ACTION ITEM:
The data is to be reproduced in full and without error.

(Stored items from a collection)
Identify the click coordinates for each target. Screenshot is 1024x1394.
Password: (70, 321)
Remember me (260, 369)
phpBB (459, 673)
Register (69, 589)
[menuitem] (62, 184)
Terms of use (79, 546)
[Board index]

REPLY:
Identify the click coordinates for each target. Screenshot is 1024x1394.
Password: (70, 321)
Remember me (260, 369)
phpBB (459, 673)
Register (69, 589)
[menuitem] (62, 184)
Terms of use (79, 546)
[Board index]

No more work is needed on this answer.